When the Centers for Disease Control and Prevention published new guidelines 18 months ago regarding the radiation risk from cellphones, it used unusually bold language on the topic for the American health agency: “We recommend caution in cellphone use.” The agency’s website previously had said that any risks “likely are comparable to other lifestyle choices we make every day.”
But, according to the story in the New York Times, within weeks the C.D.C. reversed course. It no longer recommended caution, and deleted a passage specifically addressing potential risks for children.
Mainstream scientific consensus holds that there is little to no evidence that cellphone signals raise the risk of brain cancer or other health problems. Nevertheless, more than 500 pages of internal records obtained by The New York Times, along with interviews with former agency officials, reveal a debate and some disagreement among scientists and health agencies about what guidance to give as the use of mobile devices skyrockets.
Bernadette Burden, a C.D.C. spokeswoman, said in a statement that the original changes made in June 2014 stemmed from “a C.D.C.-wide effort to make health information for the public easier to understand” but led to confusion that the agency was making a new policy statement. “To correct that misperception and to confirm that C.D.C. had not changed its policy or recommendations, C.D.C. posted a clarification statement,” she said, adding that the cellphone industry did not weigh in before changes were made.

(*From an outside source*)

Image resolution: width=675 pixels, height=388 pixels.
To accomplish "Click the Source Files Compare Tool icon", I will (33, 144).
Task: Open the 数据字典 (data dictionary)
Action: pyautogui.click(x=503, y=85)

Christopher J. Portier, former director of the National Center for Environmental Health, the C.D.C. division that made the changes, disagreed with the decision to pull back the revised version. “I would not have removed it,” he said in an interview. “I would have been in support of a recommendation that parents look carefully at whether their children need cellphones or not.”
Mr. Portier also served on the International Agency for Research of Cancer, a branch of the World Health Organization that in May 2011 called low-frequency radiation from cellphones and other devices a possible carcinogen. Mr. Portier’s view is not shared by many other experts. While sporadic claims about cellphones and cancer go back several decades, most American organizations echo the Federal Communications Commission, which says radio-frequency energy is not “effectively linked” with “any known health problems.”
John D. Boice Jr., president of the National Council on Radiation Protection and Measurements, said his own research had found “no evidence for associations with brain tumors or any other cancers.”
The European Environment Agency, like some others in Europe, strikes a more cautious tone than American agencies. “Scientific opinion is split on the issue – many different studies have reached different conclusions based on the same evidence,” the European agency says. It advocates “a precautionary approach to policy making in this area.”
The study cited most often is Interphone, a multination review published by the I.A.R.C. in 2010. CTIA, in a statement, noted that Interphone found “over all, no increase in risk.” But Interphone did find “some indications of an increased risk of glioma,” a type of brain tumor, among the heaviest 10 percent of cellphone users, though “the researchers concluded that biases and errors limit the strength of these conclusions and prevent a causal interpretation.”